From first call to final inspection
We keep the process the same every time so there are no surprises:
- Inspect. We come out and look at the whole roof — including the flat sections and penetrations — and document what we find.
- Measure. We take precise measurements so the estimate reflects your actual roof, not a guess.
- Estimate, in writing. We provide a complete written estimate and review it with you. Nothing moves forward until you've signed off on it.
- Permits. We apply for the required Chelsea building permits (and flag any historic step if your building is designated).
- Schedule. We set a date that works around the weather and, for rentals, around your tenants.
- Install. Our crew installs the complete system, protects your property, and cleans up the site.
- Final walkthrough and city inspection. We walk the finished roof with you and file for the city's final inspection so the job is closed out properly.

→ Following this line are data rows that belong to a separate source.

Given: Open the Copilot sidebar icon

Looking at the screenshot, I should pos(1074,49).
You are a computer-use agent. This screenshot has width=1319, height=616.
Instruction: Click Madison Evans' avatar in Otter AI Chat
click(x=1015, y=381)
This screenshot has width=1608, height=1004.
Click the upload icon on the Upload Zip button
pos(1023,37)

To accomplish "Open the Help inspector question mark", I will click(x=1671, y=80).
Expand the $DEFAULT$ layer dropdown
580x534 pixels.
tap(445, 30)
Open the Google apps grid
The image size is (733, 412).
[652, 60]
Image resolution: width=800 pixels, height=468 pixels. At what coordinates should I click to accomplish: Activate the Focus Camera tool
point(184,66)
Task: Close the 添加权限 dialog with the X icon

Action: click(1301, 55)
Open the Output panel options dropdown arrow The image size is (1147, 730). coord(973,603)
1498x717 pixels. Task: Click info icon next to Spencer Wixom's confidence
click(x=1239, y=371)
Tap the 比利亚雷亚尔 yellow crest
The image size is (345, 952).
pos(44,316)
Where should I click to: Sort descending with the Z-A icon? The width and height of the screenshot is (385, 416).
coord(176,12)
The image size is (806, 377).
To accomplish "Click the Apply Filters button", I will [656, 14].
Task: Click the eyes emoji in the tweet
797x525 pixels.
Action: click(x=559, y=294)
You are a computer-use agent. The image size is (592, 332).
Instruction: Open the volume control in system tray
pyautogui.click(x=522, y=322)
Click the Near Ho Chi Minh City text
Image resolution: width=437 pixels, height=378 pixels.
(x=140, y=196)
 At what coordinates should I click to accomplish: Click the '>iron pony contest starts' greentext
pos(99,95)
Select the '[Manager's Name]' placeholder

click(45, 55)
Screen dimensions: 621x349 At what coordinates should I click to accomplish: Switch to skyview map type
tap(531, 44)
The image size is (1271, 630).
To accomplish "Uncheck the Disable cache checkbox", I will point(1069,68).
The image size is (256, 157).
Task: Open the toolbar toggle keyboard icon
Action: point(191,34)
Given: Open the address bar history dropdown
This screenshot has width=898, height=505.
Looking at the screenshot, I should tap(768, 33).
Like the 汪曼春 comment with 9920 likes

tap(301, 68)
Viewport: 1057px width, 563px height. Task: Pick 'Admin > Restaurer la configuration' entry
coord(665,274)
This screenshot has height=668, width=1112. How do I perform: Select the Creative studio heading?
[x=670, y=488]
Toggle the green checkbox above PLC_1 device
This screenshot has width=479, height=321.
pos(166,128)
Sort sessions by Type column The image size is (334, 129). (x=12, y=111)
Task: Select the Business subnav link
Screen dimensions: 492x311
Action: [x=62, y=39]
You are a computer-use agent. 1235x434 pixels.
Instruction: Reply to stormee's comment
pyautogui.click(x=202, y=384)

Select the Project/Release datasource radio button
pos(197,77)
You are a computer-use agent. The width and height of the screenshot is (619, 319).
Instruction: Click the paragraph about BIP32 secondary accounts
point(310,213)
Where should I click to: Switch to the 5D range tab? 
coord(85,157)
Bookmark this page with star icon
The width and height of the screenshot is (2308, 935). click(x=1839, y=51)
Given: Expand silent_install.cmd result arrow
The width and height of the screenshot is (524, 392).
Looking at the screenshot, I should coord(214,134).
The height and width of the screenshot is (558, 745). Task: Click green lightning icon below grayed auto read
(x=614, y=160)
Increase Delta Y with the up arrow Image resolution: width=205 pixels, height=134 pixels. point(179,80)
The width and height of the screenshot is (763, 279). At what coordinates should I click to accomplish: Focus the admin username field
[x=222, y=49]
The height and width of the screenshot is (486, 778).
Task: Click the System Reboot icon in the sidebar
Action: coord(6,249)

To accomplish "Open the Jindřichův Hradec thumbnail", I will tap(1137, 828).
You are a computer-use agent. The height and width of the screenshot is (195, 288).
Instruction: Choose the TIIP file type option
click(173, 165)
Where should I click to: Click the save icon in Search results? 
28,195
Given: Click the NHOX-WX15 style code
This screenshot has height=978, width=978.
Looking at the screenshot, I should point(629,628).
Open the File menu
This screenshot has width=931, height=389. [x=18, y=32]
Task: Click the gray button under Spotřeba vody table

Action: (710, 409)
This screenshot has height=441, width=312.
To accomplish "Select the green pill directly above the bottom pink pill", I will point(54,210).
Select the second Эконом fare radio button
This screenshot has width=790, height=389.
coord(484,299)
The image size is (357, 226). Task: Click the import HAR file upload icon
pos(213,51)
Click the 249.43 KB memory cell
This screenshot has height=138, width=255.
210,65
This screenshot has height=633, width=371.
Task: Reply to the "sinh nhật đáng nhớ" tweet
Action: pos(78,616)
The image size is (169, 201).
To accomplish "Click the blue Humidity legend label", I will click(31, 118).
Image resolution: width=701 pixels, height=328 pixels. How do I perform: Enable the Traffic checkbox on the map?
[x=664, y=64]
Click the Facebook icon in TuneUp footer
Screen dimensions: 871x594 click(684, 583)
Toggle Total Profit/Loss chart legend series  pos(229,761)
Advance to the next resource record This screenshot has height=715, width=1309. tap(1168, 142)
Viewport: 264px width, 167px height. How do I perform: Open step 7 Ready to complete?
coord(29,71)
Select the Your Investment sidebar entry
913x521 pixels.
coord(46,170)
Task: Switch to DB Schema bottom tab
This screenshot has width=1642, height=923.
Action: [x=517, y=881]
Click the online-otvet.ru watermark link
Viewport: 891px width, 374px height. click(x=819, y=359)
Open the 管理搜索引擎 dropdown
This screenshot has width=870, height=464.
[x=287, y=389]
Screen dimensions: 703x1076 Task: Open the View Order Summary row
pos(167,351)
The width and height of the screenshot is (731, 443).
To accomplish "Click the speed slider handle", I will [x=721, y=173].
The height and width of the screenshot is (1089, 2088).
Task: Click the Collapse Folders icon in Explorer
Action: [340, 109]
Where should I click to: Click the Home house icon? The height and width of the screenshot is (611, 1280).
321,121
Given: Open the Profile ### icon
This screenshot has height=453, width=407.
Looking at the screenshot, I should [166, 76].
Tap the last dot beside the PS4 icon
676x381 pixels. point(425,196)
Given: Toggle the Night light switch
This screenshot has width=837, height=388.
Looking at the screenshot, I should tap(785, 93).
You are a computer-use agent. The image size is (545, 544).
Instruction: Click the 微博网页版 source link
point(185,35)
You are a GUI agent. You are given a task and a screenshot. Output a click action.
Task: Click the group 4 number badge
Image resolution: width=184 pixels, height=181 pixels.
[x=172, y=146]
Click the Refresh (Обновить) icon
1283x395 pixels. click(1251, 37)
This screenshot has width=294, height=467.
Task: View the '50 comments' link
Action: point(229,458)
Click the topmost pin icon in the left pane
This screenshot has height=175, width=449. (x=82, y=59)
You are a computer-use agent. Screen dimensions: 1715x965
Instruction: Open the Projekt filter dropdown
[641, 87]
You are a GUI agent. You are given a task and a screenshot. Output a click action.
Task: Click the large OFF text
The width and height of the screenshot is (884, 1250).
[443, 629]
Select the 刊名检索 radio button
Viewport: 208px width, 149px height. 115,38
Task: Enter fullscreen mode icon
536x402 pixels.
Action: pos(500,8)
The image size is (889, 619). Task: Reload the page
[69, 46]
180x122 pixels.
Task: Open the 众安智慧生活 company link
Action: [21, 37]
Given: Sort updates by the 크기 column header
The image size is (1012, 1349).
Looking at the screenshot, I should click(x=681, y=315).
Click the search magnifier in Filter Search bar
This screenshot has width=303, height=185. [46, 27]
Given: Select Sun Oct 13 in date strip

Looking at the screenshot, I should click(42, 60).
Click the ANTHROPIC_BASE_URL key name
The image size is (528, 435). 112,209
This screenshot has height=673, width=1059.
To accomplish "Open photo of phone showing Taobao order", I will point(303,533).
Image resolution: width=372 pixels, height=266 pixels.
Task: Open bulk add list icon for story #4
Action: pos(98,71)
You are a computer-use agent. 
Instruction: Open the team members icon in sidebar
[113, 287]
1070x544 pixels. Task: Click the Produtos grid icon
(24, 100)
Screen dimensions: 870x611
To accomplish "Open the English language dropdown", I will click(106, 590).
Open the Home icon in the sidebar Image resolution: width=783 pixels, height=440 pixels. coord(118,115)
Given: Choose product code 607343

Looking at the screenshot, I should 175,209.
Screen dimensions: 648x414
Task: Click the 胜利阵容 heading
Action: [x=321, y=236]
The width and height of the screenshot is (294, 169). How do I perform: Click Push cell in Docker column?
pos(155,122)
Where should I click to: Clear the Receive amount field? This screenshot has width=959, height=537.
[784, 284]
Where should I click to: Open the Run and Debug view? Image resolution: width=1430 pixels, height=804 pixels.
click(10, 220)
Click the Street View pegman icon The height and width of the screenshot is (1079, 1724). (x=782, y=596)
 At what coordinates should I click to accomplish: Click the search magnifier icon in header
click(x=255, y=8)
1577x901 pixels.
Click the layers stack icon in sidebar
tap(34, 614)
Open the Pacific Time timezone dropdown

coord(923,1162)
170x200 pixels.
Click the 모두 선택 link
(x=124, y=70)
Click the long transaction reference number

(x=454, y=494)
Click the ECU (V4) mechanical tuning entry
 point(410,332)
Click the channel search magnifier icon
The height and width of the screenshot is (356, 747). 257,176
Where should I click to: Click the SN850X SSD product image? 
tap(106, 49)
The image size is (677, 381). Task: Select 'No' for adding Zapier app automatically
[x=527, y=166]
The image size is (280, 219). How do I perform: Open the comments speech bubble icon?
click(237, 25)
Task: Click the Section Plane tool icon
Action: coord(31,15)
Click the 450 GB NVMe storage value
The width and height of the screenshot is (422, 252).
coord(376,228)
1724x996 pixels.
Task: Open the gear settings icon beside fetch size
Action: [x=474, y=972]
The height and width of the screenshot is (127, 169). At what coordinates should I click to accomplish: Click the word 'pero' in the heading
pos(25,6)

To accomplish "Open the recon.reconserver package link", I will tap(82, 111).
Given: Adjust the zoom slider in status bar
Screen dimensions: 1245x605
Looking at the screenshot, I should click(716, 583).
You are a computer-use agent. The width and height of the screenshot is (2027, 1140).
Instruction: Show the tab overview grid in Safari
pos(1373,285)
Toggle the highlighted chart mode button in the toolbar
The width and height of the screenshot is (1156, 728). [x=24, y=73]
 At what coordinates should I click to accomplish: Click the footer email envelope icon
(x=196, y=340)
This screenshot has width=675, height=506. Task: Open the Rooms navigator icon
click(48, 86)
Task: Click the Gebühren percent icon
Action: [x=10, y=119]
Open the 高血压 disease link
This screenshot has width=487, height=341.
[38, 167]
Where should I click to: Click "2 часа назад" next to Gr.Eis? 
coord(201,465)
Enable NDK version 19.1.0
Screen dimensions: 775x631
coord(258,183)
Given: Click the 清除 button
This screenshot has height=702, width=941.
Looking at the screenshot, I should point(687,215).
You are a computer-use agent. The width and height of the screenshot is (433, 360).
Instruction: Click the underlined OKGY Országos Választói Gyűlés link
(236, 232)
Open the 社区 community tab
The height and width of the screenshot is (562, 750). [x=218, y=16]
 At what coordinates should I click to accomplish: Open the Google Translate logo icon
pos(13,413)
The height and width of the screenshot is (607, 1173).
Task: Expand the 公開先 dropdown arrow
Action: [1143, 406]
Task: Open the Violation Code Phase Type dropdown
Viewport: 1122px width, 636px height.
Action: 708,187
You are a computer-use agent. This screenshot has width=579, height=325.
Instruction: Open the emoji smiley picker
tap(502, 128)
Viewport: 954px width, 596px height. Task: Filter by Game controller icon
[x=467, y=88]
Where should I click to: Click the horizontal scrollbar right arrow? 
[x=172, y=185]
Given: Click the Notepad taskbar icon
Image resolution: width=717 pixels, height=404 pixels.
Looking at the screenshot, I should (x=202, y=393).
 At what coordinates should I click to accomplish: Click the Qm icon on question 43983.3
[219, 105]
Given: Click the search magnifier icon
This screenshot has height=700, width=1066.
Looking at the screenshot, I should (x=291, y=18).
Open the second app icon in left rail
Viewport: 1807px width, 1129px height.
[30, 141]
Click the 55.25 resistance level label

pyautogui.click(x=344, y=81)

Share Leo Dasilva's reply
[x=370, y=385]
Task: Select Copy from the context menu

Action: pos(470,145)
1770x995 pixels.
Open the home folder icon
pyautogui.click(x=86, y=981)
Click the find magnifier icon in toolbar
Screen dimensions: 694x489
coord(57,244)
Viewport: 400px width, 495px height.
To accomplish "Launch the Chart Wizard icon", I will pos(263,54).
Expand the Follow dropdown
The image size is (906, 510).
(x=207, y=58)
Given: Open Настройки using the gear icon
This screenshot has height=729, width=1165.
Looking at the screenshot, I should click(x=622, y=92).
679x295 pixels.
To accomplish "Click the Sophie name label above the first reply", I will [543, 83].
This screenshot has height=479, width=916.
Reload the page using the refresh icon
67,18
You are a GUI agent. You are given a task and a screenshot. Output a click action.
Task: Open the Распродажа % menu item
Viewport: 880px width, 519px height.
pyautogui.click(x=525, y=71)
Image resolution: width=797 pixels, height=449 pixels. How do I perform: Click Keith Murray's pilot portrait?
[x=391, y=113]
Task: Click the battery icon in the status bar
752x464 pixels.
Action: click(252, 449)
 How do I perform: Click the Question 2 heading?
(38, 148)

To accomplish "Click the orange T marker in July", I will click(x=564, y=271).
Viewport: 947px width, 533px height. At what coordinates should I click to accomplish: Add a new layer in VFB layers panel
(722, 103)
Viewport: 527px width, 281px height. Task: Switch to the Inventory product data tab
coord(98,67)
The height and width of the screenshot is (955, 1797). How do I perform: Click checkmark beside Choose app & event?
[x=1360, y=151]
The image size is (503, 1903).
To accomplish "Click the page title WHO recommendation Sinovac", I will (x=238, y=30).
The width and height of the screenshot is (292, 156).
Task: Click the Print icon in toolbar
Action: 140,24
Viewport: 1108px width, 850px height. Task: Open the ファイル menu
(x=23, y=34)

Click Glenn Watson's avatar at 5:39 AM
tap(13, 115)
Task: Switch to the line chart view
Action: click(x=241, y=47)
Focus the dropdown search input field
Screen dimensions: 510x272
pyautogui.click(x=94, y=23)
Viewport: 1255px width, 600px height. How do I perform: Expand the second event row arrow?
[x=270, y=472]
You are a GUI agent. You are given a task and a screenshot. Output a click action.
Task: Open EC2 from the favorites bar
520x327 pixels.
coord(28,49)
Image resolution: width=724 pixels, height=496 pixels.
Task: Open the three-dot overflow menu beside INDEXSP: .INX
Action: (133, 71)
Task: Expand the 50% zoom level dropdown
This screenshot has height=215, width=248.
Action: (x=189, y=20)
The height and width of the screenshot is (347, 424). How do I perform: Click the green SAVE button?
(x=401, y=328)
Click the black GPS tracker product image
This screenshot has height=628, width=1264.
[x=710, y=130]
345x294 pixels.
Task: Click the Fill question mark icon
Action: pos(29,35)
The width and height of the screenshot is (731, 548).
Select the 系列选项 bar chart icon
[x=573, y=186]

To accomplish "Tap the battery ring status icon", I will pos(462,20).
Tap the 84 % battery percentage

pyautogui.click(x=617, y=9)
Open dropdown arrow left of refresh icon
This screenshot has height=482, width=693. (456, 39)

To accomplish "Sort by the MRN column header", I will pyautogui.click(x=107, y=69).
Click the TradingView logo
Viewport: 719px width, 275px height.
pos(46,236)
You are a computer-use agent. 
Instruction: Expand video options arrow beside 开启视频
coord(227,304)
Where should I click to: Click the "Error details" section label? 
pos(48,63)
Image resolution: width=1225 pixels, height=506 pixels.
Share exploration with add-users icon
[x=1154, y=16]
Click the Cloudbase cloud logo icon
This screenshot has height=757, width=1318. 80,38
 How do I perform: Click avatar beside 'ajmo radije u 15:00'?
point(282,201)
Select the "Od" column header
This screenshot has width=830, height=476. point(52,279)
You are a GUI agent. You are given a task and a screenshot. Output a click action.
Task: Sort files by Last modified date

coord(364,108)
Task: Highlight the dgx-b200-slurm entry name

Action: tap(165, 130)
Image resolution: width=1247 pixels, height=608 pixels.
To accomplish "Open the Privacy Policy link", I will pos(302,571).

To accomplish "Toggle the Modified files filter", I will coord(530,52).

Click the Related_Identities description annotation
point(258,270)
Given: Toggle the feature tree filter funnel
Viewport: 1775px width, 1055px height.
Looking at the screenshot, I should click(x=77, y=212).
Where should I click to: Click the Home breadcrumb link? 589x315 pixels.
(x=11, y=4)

Protecting your property during a roof replacement
A roof replacement is a messy job, and how a crew handles that says a lot about them. Before we start, we take steps to protect the area around your building and shield your deck, patio furniture, and AC unit from falling debris. When the work is done, we remove the debris and run a magnetic sweep across your driveway, walkways, and any yard to pick up stray roofing nails.
Why owners in Chelsea choose us
- We're in the area constantly. Chelsea isn't a place we visit; it's part of our weekly territory.
- We know these buildings. Dense, tightly-spaced multifamily wood-frame homes, two- to six-family layouts, and the flat-roof-plus-shingle combination that defines so much of Chelsea — including what it takes to work on rental property with tenants in place.
- Owens Corning Platinum Preferred Contractor — the top tier of Owens Corning's network, installing the complete system.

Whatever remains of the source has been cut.